Autoreactive IgG antibodies (AAb) drive tissue inflammation and skin blistering in PD. In addition to the IgG isotype, the composition of the biantennary IgG Fc glycan structure determines the inflammatory potential of autoreactive IgGs. The emerging paradigm is that IgG Fc-glycan structures terminating with a galactosyl residue counteract inflammation, whereas agalactosylated IgG drive inflammation. In young healthy adults, 20-25% of total serum IgG Fc-glycans are agalactosylated. This proportion increases with age and under certain inflammatory conditions such as rheumatoid arthritis (RA).

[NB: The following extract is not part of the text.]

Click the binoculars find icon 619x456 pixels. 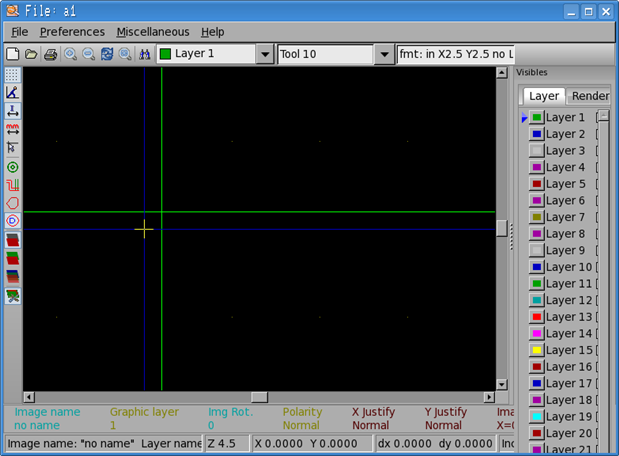click(x=144, y=54)
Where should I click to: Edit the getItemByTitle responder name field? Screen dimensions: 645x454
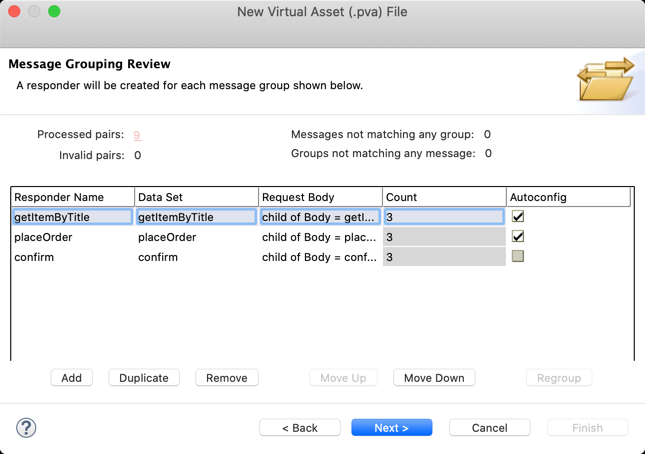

In accordance with such findings, our preliminary data indicate a higher frequency of antigen-specific agalactosylated IgG in PD patients in comparison to total IgG of age-matched controls. AAb accumulation precedes skin inflammation suggesting that the reduction in terminal AAb galactosylation promotes the progression of silent into clinically active PD. The kinetic and the mechanisms shifting Fc-glycan composition remain elusive. β1,4-galactosyl-transferase (β1,4Gal-T) is the key enzyme of IgG galactosylation. It is regulated on transcriptional and posttranscriptional levels. In RA flares and in arthritis-prone mouse strains, β1,4Gal-T activity is decreased supporting the view that understanding β1,4Gal-T regulation is key to decipher the switch from silent to clinically overt disease.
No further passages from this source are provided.